Just over five years ago, we created the Mattering Matrix to help you as a leader, understand how to demonstrate to the people you’re leading that they’re important to you, the team, and the organization.

Over the past few years, we continue to hear from you that you’re concerned that your own level of exhaustion and depletion will make it hard to provide inspiring leadership to your teams.

To demonstrate that others matter to you,
you must matter to yourself first.

In that vein, we’re focusing the next few weeks of posts to the Mattering Matrix again. It can provide guidance to you both personally and professionally on ways to care for your team and for yourself.

To be clear, we believe in the importance and the centrality of Black Lives Matter. There is no question that the important work to interrupt systemic racism is key to our success as a nation and our successes in our organizations and communities.

Our Mattering Matrix is one tool you can use to create respect, psychological safety, and equity in both your personal and professional worlds. It can support efforts to change systemic and institutional bias because it’s a framework to help you understand and work with the power of genuinely seeing people and being seen by others.

•    •    •

There’s little research on mattering, particularly in a work setting. There is, however, research on VALUE and CARE:

  • The people who believe their leaders VALUE their contributions are more aligned behind the vision, more likely to move initiatives forward, and are less likely to leave. 
  • The people who believe their leaders CARE about them, show greater loyalty to the leader, share differing opinions in ways that further innovation, and are less likely to leave.

•    •    •

Combining value and care can support you in your leadership at work, at home, and in your community.
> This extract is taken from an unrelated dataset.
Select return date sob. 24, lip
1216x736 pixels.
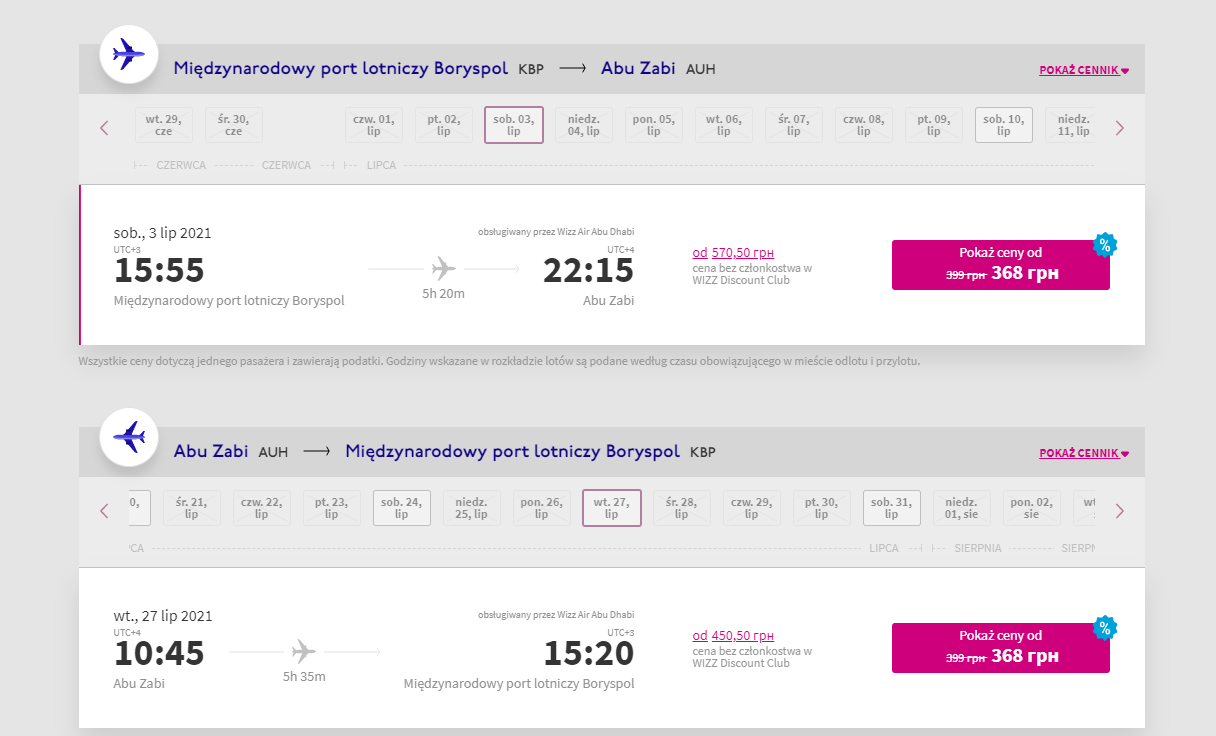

It will also enhance your ability to see your own needs through these challenging times.

When we can see our own needs,
and the needs of others,
we’re more likely to be curious about
and share our differences.

This creates an environment of psychological safety
which can enhance everyone’s ability
to show up at their best.

This week, consider whether you’re demonstrating VALUE and CARE to the people in your world. If you’re not, what would it look like to begin doing so?